“The Republic is the work of the devil; the republicans have the
blood of our kings on the hands. They want to cut down the Catholic Church
and be-in-sure, if we leave them in place they will forward to their very
ends”.
Abbé Bérenger Saunière to his
congregation October 1885.
One day Béranger Saunière's
friend Antoine Beaux, curé of nearby Campagne-sur-Aude said to
Saunière half jokingly-
"To see you living in
such a style, old chap, one would think you'd found a treasure"
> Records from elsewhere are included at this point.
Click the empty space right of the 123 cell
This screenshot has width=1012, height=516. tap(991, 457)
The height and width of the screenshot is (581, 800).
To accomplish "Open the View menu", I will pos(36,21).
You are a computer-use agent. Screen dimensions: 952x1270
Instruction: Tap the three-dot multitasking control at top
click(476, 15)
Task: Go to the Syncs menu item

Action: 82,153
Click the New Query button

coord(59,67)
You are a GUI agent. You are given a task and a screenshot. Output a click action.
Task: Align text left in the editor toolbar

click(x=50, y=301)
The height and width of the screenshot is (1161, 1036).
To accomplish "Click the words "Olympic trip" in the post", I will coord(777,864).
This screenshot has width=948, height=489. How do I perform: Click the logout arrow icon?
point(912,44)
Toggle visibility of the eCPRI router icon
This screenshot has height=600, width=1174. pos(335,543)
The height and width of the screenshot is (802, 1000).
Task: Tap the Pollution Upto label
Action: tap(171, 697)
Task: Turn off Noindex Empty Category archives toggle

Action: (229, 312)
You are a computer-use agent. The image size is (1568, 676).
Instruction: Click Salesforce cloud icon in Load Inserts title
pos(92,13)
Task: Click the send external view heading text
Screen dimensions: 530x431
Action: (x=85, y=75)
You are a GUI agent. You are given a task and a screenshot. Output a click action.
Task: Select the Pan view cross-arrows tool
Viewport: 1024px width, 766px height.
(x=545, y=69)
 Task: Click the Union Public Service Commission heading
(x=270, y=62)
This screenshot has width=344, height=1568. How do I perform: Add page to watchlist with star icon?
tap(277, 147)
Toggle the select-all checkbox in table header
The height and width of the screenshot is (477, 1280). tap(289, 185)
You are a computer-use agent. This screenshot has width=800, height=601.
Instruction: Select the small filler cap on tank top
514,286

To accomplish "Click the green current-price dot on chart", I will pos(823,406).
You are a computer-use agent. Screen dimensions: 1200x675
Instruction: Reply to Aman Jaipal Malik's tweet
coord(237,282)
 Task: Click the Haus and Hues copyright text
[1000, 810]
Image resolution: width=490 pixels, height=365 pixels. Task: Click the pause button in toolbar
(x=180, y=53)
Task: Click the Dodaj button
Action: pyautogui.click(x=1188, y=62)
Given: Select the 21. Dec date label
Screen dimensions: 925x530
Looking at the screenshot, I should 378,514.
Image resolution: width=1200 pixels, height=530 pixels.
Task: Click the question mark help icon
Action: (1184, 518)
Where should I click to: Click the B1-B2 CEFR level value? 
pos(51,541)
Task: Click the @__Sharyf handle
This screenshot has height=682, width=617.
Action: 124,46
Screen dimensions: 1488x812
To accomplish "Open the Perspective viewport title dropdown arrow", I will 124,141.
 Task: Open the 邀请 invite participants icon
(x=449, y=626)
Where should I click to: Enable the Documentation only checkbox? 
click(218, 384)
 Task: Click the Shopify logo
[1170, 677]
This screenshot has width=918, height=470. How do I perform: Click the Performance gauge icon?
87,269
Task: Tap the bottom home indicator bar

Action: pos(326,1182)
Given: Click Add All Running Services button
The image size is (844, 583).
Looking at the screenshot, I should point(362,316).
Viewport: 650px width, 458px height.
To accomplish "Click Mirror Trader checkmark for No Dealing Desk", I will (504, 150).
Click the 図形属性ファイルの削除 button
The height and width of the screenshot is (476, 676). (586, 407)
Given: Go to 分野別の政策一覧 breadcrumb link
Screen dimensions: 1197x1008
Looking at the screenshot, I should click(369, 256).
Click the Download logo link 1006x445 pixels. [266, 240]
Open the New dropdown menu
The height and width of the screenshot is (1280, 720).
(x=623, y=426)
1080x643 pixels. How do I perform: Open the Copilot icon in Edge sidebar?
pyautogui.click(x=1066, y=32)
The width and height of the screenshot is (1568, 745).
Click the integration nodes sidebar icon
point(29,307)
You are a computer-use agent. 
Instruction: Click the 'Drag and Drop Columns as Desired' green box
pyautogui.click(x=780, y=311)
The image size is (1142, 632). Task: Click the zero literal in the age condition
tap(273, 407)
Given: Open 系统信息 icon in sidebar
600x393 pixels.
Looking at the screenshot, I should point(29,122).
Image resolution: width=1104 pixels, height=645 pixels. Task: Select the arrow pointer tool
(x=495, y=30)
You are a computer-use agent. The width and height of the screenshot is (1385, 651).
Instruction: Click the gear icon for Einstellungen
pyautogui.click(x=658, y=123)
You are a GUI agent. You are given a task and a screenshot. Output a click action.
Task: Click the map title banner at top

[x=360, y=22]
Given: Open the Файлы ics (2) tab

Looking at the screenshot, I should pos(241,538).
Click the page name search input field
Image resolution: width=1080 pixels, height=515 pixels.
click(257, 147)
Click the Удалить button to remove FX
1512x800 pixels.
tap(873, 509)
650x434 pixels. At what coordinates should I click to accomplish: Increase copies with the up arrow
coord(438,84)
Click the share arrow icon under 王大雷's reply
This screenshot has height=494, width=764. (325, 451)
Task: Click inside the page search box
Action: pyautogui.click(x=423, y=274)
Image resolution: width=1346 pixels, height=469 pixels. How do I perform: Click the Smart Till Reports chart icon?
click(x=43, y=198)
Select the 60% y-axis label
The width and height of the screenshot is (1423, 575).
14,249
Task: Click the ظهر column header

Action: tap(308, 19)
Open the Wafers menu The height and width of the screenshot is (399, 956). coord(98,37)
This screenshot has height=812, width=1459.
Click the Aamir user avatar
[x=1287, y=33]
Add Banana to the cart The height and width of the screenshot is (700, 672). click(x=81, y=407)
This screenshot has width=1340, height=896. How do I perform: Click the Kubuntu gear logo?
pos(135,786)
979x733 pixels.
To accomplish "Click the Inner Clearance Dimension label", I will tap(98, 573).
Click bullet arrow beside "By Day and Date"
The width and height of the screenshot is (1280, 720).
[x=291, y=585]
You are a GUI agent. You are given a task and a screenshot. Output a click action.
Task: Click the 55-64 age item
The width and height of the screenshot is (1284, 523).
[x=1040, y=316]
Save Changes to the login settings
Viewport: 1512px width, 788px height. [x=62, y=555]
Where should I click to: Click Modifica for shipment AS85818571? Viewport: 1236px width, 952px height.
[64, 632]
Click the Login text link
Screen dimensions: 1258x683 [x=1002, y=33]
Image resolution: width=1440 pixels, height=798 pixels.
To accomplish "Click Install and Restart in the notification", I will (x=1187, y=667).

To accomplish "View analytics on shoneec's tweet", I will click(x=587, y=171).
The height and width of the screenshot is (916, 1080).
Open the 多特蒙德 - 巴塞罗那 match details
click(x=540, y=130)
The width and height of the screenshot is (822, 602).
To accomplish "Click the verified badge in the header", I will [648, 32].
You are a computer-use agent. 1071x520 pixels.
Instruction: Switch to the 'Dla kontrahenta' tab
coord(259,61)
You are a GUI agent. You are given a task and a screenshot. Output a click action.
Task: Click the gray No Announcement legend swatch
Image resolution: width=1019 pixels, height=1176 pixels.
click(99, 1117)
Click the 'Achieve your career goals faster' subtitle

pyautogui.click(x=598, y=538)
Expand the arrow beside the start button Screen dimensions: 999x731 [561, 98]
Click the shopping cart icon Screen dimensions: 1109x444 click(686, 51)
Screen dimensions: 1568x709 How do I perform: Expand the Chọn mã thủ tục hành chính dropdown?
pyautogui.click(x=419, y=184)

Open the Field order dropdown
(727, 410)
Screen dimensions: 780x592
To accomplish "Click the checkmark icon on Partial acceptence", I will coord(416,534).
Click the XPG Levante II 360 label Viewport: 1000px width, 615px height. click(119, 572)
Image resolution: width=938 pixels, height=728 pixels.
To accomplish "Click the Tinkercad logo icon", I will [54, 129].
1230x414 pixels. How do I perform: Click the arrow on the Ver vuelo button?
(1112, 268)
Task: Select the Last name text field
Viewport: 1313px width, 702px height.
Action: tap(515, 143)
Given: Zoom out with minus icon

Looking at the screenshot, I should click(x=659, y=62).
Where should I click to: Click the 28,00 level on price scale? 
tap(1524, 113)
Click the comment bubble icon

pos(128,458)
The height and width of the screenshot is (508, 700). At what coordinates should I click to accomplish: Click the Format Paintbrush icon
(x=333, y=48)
Saunière looked him straight in
the eye and replied in the local language Occitan -
"Me l'han donat,
l'hay panat, l'hay parat é bé le téni"
"I was shown it, I
laid hands on it, I've put it somewhere safe and I'm holding on to it"
That
statement was found in Béranger Saunière's
personal papers.
It was preaching to his newly acquired
congregation at Rennes le Chateau that put Bérenger Saunière into serious
trouble with the church authorities. On the 30th October 1885
his bishop at Carcassonne
received a complaint from the Minister of Religion René Goblet relating to
“reprehensible behaviour” of four clerics in the Rennes le Chateau region
during the electoral period. These other priests were the Abbé Tailhan
curate of Roullens, Abbé Jean curate of Bourriège and the Abbé Delmas vicar
of Alet and the suspension of all four priests came into force on the 2nd
December 1885. In an article written on the 13th December 1885 the
publication La Semaine Religieuse de Carcassone critised the suspension of
these four clerics saying that the Prefect of the Aude had notified them of
a Ministerial decision to suspend their salaries from the 1st December 1885. The decision
for the French Catholic Church to suspend these four priests is odd when you
consider what they did in light of the Papal Encyclical of Pope Leo XIII
made the previous year on 8th February called
Nobilissima Gallorum. The Papal letter was addressed to Cardinals,
Archbishops and Bishops of France saying that France was alienating itself from
its past Catholic Traditions. The four wayward priests had been in fact
merely been doing what they had been instructed to do by the Pope and the
length of suspension is particularly harsh in this regard.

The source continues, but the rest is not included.